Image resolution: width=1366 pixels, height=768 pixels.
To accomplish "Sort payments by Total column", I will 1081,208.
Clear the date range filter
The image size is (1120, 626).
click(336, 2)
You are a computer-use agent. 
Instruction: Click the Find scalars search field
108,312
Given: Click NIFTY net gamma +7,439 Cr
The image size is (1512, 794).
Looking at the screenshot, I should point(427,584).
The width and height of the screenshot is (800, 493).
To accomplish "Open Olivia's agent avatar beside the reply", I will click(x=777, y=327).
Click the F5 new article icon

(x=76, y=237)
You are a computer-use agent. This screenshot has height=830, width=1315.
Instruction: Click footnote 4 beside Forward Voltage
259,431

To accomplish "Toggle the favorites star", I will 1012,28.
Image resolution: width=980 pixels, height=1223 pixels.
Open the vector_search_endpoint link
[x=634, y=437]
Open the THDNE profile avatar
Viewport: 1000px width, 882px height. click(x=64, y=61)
* * *
Set down the lines of the records exactly, from the first one through the line containing "Given: Click NIFTY net gamma +7,439 Cr", and add nothing else.

Image resolution: width=1366 pixels, height=768 pixels.
To accomplish "Sort payments by Total column", I will 1081,208.
Clear the date range filter
The image size is (1120, 626).
click(336, 2)
You are a computer-use agent. 
Instruction: Click the Find scalars search field
108,312
Given: Click NIFTY net gamma +7,439 Cr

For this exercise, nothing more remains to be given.